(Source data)
-=-=-=-=-
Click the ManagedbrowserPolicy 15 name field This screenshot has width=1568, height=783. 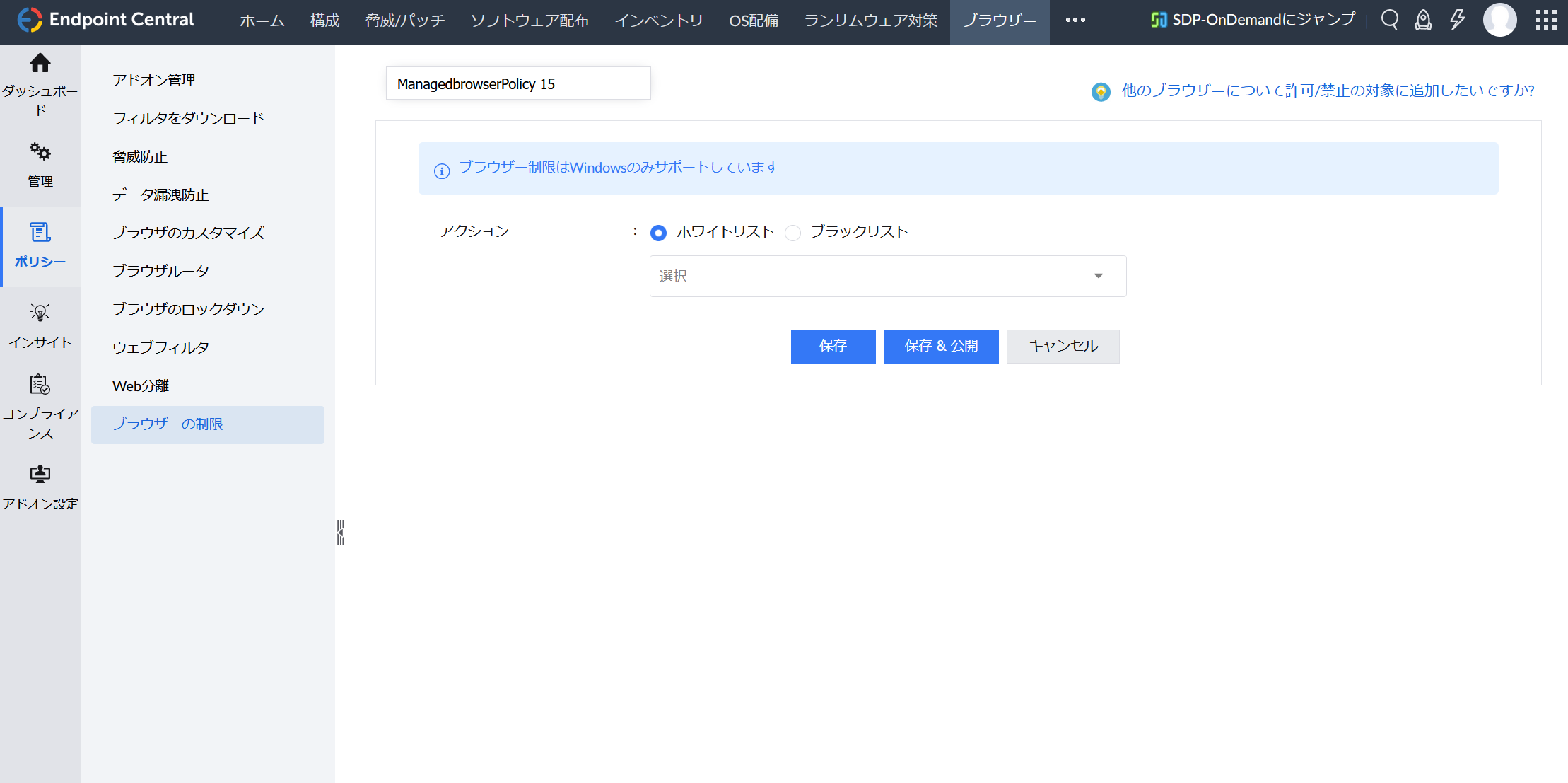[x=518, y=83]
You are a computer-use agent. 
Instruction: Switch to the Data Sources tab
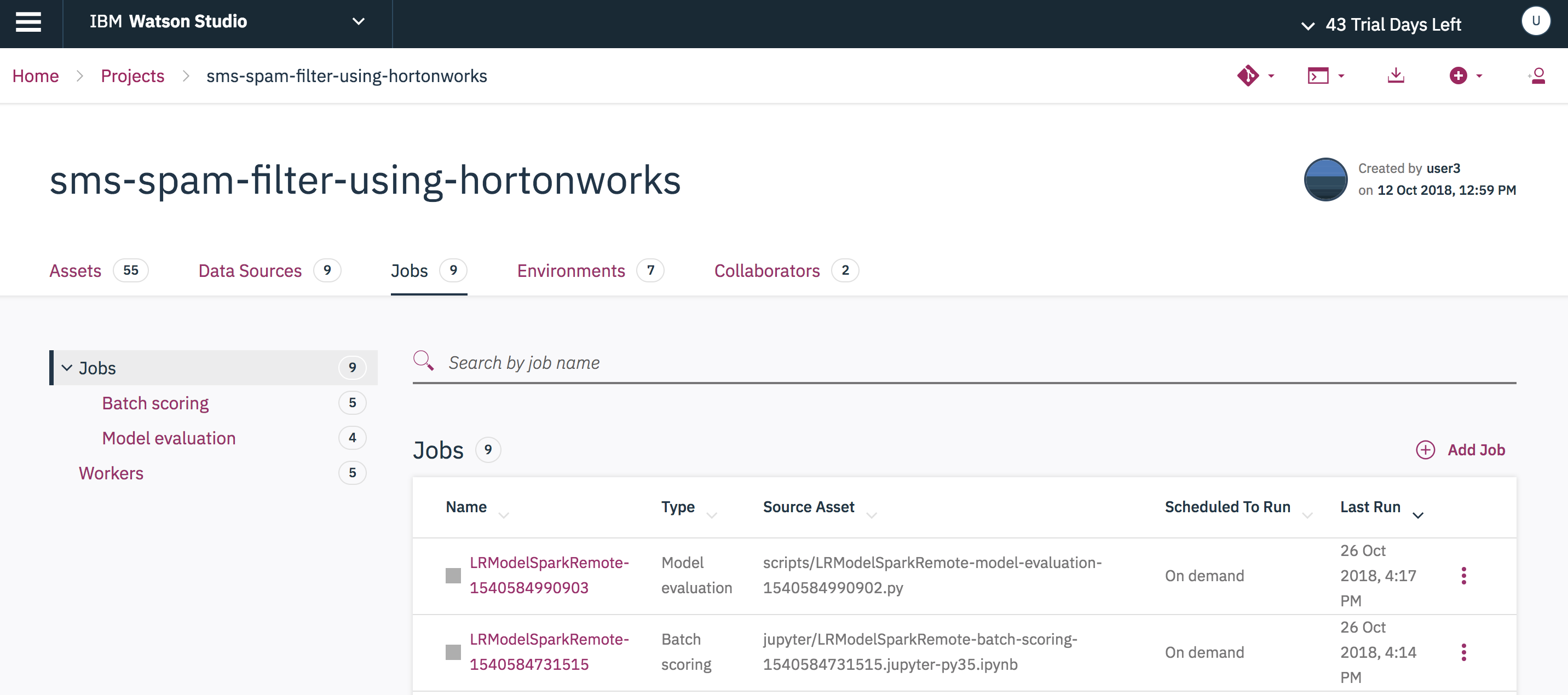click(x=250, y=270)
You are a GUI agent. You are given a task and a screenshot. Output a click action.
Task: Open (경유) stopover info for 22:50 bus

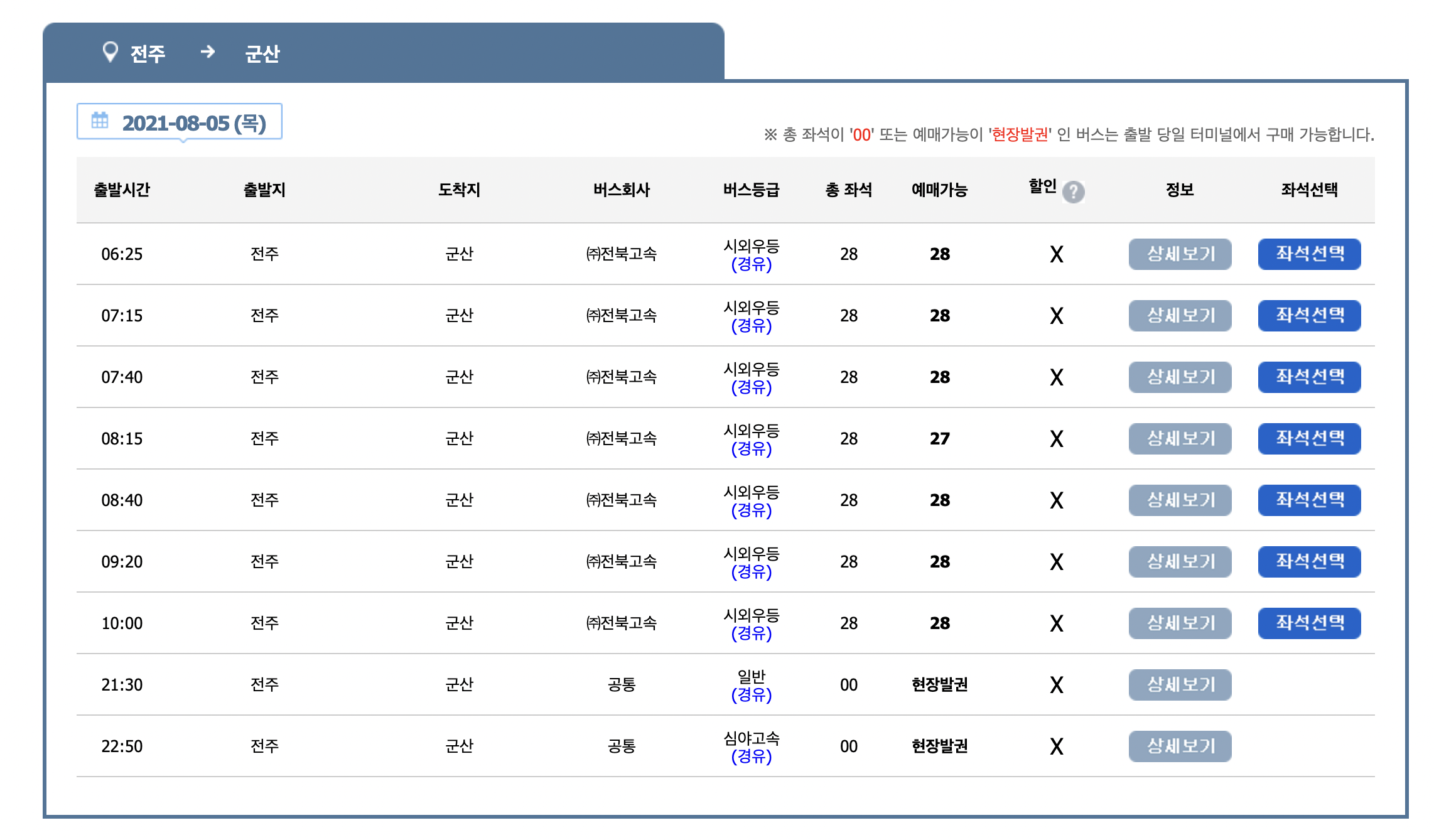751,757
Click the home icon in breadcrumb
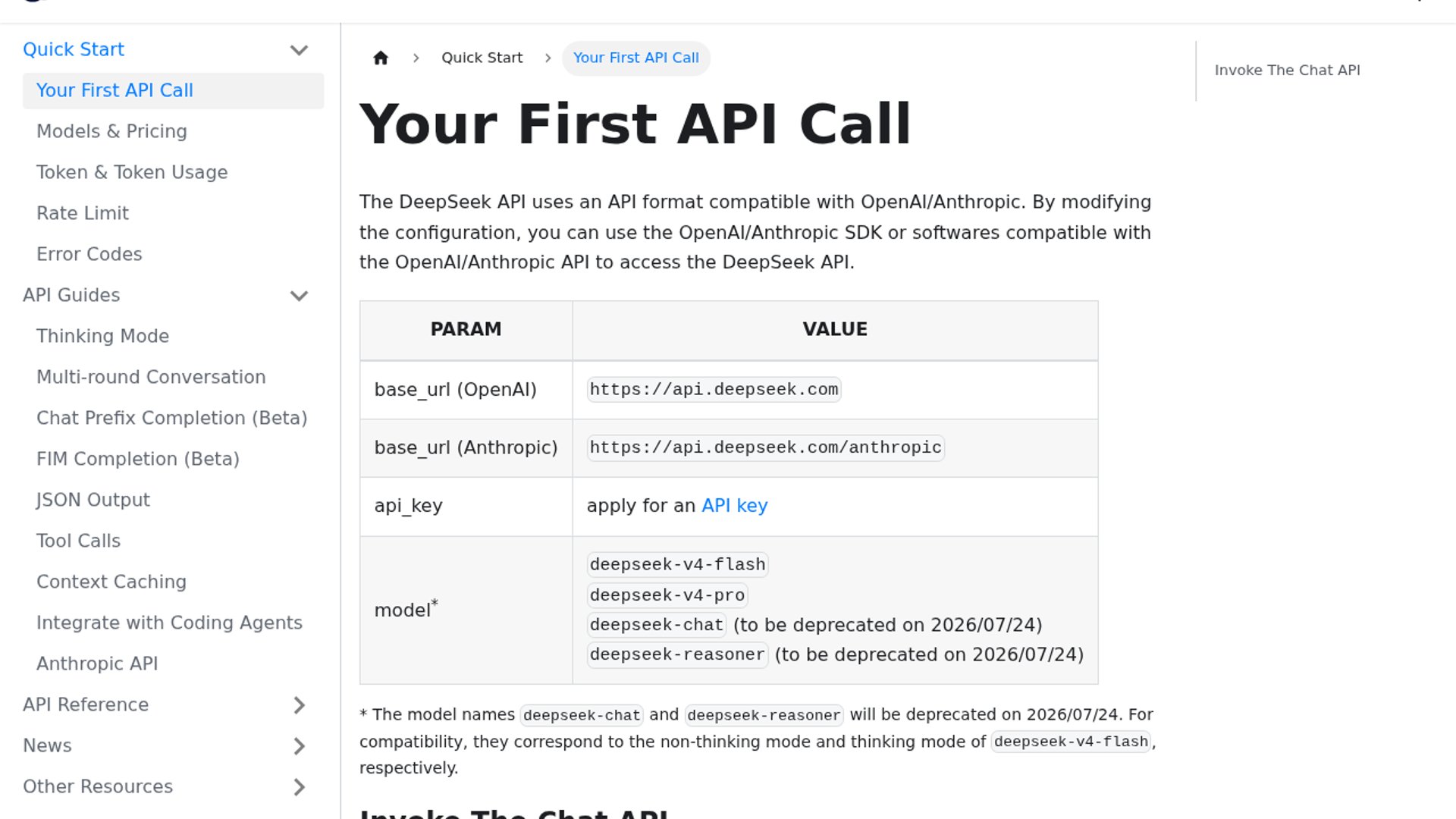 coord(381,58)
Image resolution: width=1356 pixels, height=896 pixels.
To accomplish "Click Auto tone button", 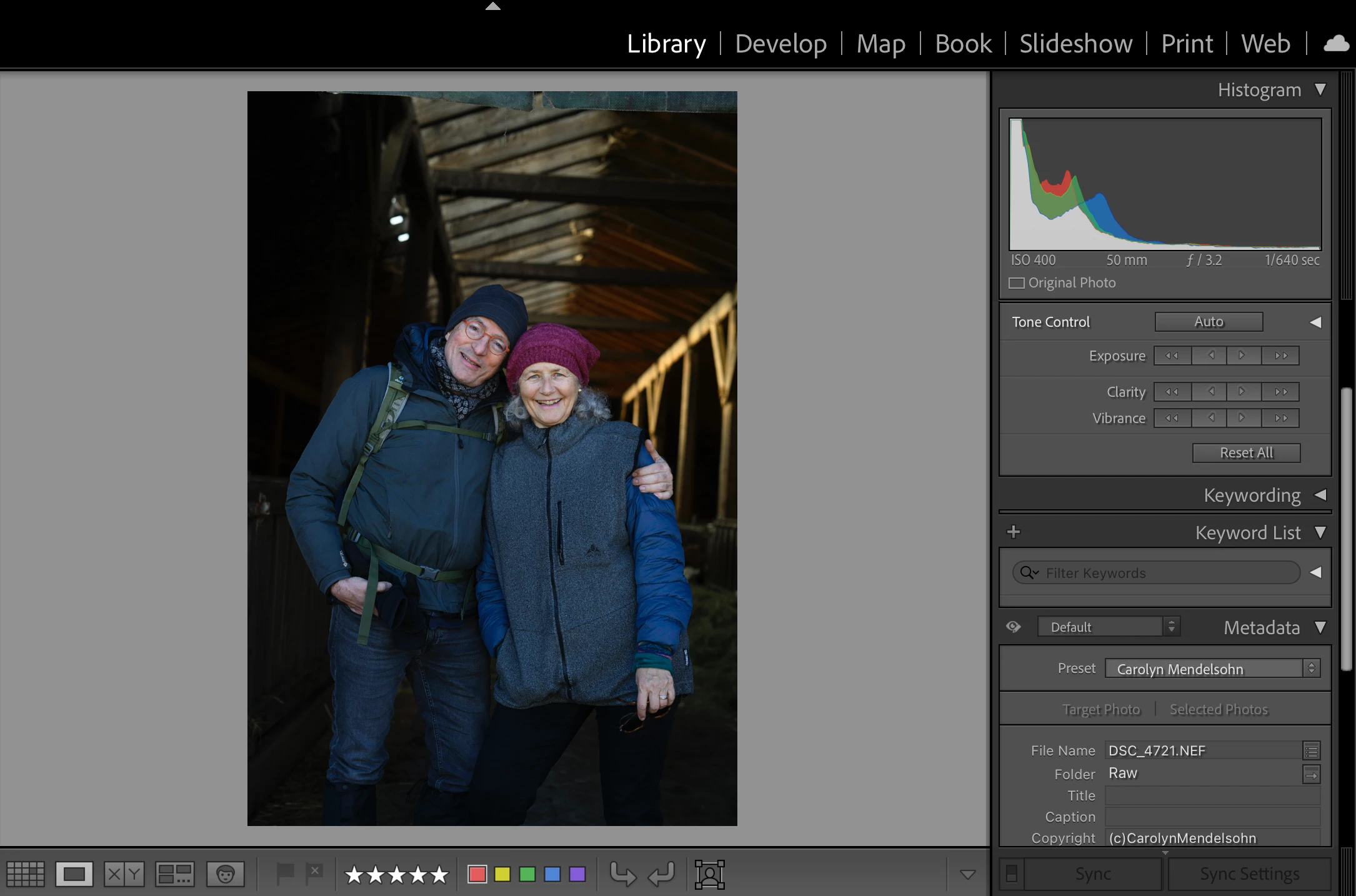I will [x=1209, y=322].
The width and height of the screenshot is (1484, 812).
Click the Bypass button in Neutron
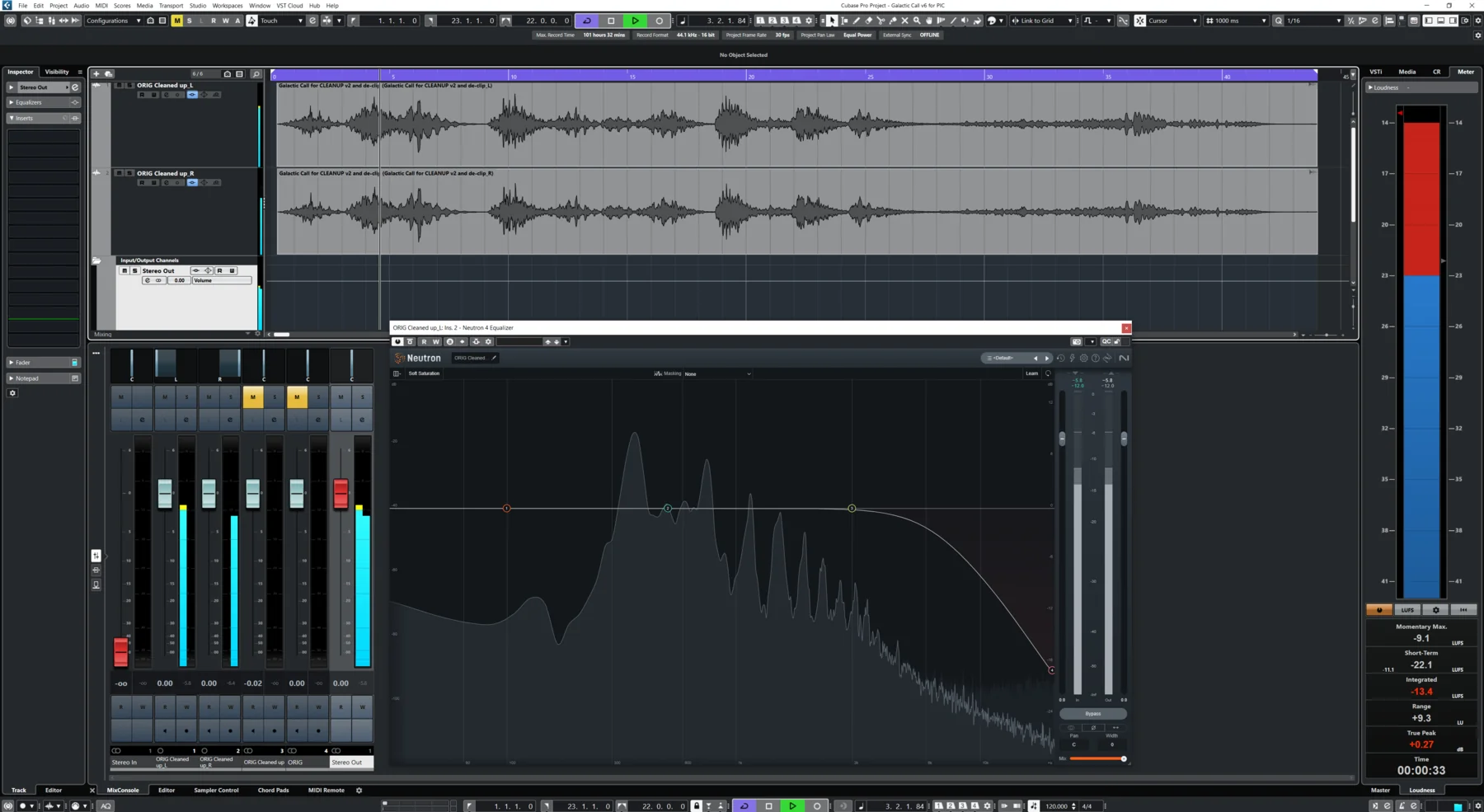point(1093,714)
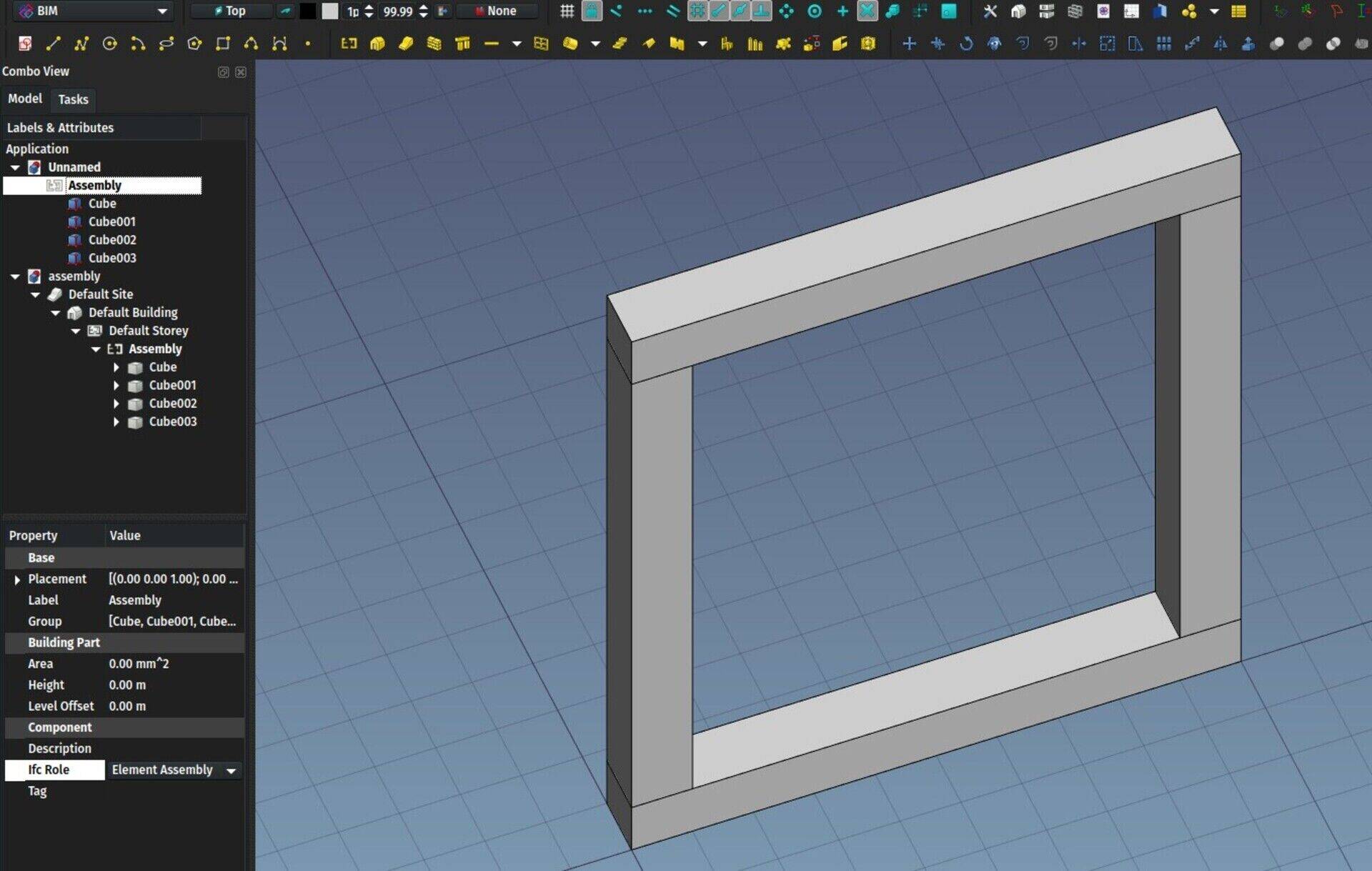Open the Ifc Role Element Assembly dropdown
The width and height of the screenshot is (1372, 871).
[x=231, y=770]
-=-=-=-=-
Which lines of the records hold the string "agent"? Copy each one.

You are a computer-use agent. 
You are a GUI agent. You are given a task and a screenshot. Output a click action.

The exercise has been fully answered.